9 ERP Features You Need for Knockout CRM
Customer relationship management (CRM) is a component of most ERP systems today. In the past these systems were stand-alone, but much of the data is common and usually a completely integrated system is far more efficient, and far more common.
Quoting
Customers want to know how much something will cost and when can they have it. For some businesses this is simply what is on the store shelf right now. For others this requires detailed estimates of time, materials and subcontract costs with the adding of contribution to overhead and profit. A good quote system is an invaluable ERP CRM function. It will model what is required by the customer and provide a framework to collect and analyze ERP data leading to a good quote. CRM will also track what quotes were won and why others were not.
Prospecting
All businesses need new customers. Developing customers is called prospecting. ERP CRM can track who we contacted, how we contacted them and when. We can plan strategies and CRM will signal what the next contact should be and when it needs to happen.
Customer-Centricity
CRM is completely customer centered. While overall ERP is focused inside our business, CRM looks outside. Who are our customers? What have they bought? Who else should be our customer? What are we doing to make them a customer? Who used to be a customer and what are we doing to recapture them?
Historical Analysis
Every contact of any kind can be captured. By looking at the past we can see what has worked and what hasn’t and develop plans to use the best techniques in the future.
Milestones
ERP CRM functionality keeps track of our efforts with each customer. It will record milestones such as the first order or the millionth order. It will help us reach future milestones such as finally getting a meeting with the CEO of a target prospect.
Marketing
CRM can collect our marketing efforts in a single depository. How well did our ads lead to sales using which media? What is the click-through for this campaign? Are we targeting the right businesses and networks?
Buying Habits
ERP CRM can track what kind of products a customer orders and which options are selected. It can track by customer specifically or across all customers.

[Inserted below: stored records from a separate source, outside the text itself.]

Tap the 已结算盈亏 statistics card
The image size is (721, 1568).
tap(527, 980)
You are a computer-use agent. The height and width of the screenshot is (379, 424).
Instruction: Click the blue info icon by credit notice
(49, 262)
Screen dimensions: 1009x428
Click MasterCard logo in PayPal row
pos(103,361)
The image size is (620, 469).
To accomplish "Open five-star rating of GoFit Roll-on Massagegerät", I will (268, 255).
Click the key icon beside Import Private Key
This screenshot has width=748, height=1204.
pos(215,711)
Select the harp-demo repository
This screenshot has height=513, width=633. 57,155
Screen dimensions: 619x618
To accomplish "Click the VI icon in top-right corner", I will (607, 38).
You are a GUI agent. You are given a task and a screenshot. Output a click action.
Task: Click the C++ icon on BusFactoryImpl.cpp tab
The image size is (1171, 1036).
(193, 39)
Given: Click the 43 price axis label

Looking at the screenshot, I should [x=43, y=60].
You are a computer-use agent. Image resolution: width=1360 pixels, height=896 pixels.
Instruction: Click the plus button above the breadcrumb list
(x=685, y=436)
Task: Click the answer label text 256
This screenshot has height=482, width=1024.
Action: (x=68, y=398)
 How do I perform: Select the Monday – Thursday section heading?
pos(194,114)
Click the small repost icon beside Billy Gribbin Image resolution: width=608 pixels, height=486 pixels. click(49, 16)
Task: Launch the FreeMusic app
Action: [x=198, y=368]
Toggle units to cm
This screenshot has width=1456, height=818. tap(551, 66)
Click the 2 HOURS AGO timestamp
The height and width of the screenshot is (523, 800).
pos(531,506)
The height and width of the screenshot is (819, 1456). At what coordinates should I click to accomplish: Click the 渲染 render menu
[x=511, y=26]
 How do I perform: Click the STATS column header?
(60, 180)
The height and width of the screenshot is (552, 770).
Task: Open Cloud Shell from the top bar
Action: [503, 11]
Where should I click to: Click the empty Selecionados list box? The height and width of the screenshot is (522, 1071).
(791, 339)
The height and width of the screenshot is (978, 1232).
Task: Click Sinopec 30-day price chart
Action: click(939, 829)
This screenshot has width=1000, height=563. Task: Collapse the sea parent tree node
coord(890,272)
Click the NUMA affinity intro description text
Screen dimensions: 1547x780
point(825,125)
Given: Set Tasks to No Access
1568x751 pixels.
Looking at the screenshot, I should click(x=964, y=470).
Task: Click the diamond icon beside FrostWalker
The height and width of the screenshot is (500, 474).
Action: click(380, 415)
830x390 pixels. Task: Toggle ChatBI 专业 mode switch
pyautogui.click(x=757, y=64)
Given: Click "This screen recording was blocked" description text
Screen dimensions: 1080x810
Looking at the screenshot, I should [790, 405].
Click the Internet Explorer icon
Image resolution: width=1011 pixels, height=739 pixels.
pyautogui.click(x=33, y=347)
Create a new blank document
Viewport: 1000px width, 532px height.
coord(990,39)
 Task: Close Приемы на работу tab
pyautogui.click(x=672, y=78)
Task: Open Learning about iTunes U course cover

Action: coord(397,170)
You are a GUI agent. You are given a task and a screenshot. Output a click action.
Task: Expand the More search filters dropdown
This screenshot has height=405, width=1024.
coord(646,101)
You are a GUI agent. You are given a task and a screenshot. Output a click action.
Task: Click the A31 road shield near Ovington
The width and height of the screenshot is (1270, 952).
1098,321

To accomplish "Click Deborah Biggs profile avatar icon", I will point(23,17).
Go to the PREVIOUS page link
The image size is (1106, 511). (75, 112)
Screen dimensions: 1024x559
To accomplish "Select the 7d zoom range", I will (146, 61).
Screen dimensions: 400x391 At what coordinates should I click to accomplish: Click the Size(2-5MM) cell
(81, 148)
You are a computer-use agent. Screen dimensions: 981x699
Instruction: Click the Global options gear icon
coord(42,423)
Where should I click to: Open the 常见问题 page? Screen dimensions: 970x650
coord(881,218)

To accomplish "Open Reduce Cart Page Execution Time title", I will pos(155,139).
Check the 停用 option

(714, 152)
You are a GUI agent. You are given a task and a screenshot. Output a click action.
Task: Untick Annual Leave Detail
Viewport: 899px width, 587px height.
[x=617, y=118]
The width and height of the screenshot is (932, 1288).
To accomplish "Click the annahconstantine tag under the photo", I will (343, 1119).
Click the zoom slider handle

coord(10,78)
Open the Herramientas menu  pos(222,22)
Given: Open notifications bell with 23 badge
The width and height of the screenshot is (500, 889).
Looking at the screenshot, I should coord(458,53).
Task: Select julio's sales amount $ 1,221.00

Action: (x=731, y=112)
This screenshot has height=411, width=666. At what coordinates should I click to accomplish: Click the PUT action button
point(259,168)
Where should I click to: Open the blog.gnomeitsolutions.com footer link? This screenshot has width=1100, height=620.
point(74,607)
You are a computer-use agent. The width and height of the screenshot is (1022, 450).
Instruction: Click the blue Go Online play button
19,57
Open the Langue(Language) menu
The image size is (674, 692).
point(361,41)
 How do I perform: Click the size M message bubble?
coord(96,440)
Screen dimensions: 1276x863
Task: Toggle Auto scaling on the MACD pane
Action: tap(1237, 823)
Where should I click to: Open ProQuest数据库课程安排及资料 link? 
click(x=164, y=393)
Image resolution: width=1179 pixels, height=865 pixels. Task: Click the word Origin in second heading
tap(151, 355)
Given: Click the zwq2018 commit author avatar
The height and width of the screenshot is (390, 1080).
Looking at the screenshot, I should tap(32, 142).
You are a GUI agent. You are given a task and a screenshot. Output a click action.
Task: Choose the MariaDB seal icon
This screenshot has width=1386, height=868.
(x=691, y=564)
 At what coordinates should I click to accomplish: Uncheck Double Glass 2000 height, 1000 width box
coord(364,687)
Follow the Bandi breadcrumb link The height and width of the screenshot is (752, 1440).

It can watch for seasonality in orders and make that data available for improved forecasting.
Booking
This is the moment a customer order is placed. It is the result of the prospecting and quoting that preceded. When the order is booked, the ERP system transfers demand to other systems and begins the planning of materials and capacity to manufacture the order or deliver the service.
Contacts
Every person in a customer or prospect business might be valuable in delivering your product or service. The contact manager is a part of CRM that keeps track of names, phone numbers, roles, etc. Those names are linked to the history of contacts made.